Edit the material below by swapping "Parent directory" for "Up one level" wherever it appears, then give back every line with nothing else changed.

start Excerpted data

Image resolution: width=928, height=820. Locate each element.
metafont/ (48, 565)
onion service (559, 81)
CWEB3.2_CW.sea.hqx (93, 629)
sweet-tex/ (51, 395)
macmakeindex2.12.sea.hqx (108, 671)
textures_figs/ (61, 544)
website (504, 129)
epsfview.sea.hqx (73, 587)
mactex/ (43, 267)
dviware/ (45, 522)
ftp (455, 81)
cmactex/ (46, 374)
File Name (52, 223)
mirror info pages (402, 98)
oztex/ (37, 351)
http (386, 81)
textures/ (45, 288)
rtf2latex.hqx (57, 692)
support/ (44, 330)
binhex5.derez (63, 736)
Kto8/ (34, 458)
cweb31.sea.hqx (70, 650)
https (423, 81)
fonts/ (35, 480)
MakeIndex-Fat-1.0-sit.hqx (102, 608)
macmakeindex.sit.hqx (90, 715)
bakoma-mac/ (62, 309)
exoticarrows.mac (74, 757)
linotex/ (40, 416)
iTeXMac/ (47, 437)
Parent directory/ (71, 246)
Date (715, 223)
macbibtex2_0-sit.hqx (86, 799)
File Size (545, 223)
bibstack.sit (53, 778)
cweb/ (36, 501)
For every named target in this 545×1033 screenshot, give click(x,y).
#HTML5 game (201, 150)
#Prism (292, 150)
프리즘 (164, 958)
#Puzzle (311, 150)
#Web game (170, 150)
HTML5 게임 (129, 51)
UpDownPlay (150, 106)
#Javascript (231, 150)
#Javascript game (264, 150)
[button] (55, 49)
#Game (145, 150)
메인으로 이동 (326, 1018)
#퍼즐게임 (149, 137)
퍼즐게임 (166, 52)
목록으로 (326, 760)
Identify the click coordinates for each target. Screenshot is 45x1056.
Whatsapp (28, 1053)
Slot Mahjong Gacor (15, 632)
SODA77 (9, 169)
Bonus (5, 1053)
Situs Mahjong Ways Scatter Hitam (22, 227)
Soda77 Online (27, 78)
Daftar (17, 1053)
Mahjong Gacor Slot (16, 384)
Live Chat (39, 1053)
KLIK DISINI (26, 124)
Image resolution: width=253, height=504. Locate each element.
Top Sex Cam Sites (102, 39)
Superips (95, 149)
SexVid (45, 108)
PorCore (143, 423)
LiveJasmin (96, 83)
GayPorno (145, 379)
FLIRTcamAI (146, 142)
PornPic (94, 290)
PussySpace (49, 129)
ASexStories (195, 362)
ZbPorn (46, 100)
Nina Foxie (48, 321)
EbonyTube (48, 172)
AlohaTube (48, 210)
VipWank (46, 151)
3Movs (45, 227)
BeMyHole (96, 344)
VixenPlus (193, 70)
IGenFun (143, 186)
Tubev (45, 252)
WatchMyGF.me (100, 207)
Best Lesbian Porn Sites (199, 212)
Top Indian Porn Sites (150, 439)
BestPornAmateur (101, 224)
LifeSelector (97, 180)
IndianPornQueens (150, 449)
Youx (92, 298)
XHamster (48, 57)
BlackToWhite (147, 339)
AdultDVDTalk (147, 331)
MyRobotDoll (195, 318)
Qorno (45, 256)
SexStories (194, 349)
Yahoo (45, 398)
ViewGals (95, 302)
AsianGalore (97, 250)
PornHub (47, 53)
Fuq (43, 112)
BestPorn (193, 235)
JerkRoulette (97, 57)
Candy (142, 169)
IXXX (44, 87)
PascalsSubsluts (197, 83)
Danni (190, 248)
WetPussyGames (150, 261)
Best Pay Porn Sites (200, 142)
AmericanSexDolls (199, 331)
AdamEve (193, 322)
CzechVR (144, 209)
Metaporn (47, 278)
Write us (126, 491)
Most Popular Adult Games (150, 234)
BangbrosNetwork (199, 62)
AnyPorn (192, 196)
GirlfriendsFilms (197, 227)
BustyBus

end Excerpted data

Solution to this task
Image resolution: width=928, height=820. Locate each element.
metafont/ (48, 565)
onion service (559, 81)
CWEB3.2_CW.sea.hqx (93, 629)
sweet-tex/ (51, 395)
macmakeindex2.12.sea.hqx (108, 671)
textures_figs/ (61, 544)
website (504, 129)
epsfview.sea.hqx (73, 587)
mactex/ (43, 267)
dviware/ (45, 522)
ftp (455, 81)
cmactex/ (46, 374)
File Name (52, 223)
mirror info pages (402, 98)
oztex/ (37, 351)
http (386, 81)
textures/ (45, 288)
rtf2latex.hqx (57, 692)
support/ (44, 330)
binhex5.derez (63, 736)
Kto8/ (34, 458)
cweb31.sea.hqx (70, 650)
https (423, 81)
fonts/ (35, 480)
MakeIndex-Fat-1.0-sit.hqx (102, 608)
macmakeindex.sit.hqx (90, 715)
bakoma-mac/ (62, 309)
exoticarrows.mac (74, 757)
linotex/ (40, 416)
iTeXMac/ (47, 437)
Up one level/ (71, 246)
Date (715, 223)
macbibtex2_0-sit.hqx (86, 799)
File Size (545, 223)
bibstack.sit (53, 778)
cweb/ (36, 501)
For every named target in this 545×1033 screenshot, give click(x,y).
#HTML5 game (201, 150)
#Prism (292, 150)
프리즘 (164, 958)
#Puzzle (311, 150)
#Web game (170, 150)
HTML5 게임 (129, 51)
UpDownPlay (150, 106)
#Javascript (231, 150)
#Javascript game (264, 150)
[button] (55, 49)
#Game (145, 150)
메인으로 이동 (326, 1018)
#퍼즐게임 (149, 137)
퍼즐게임 (166, 52)
목록으로 (326, 760)
Identify the click coordinates for each target. Screenshot is 45x1056.
Whatsapp (28, 1053)
Slot Mahjong Gacor (15, 632)
SODA77 (9, 169)
Bonus (5, 1053)
Situs Mahjong Ways Scatter Hitam (22, 227)
Soda77 Online (27, 78)
Daftar (17, 1053)
Mahjong Gacor Slot (16, 384)
Live Chat (39, 1053)
KLIK DISINI (26, 124)
Image resolution: width=253, height=504. Locate each element.
Top Sex Cam Sites (102, 39)
Superips (95, 149)
SexVid (45, 108)
PorCore (143, 423)
LiveJasmin (96, 83)
GayPorno (145, 379)
FLIRTcamAI (146, 142)
PornPic (94, 290)
PussySpace (49, 129)
ASexStories (195, 362)
ZbPorn (46, 100)
Nina Foxie (48, 321)
EbonyTube (48, 172)
AlohaTube (48, 210)
VipWank (46, 151)
3Movs (45, 227)
BeMyHole (96, 344)
VixenPlus (193, 70)
IGenFun (143, 186)
Tubev (45, 252)
WatchMyGF.me (100, 207)
Best Lesbian Porn Sites (199, 212)
Top Indian Porn Sites (150, 439)
BestPornAmateur (101, 224)
LifeSelector (97, 180)
IndianPornQueens (150, 449)
Youx (92, 298)
XHamster (48, 57)
BlackToWhite (147, 339)
AdultDVDTalk (147, 331)
MyRobotDoll (195, 318)
Qorno (45, 256)
SexStories (194, 349)
Yahoo (45, 398)
ViewGals (95, 302)
AsianGalore (97, 250)
PornHub (47, 53)
Fuq (43, 112)
BestPorn (193, 235)
JerkRoulette (97, 57)
Candy (142, 169)
IXXX (44, 87)
PascalsSubsluts (197, 83)
Danni (190, 248)
WetPussyGames (150, 261)
Best Pay Porn Sites (200, 142)
AmericanSexDolls (199, 331)
AdamEve (193, 322)
CzechVR (144, 209)
Metaporn (47, 278)
Write us (126, 491)
Most Popular Adult Games (150, 234)
BangbrosNetwork (199, 62)
AnyPorn (192, 196)
GirlfriendsFilms (197, 227)
BustyBus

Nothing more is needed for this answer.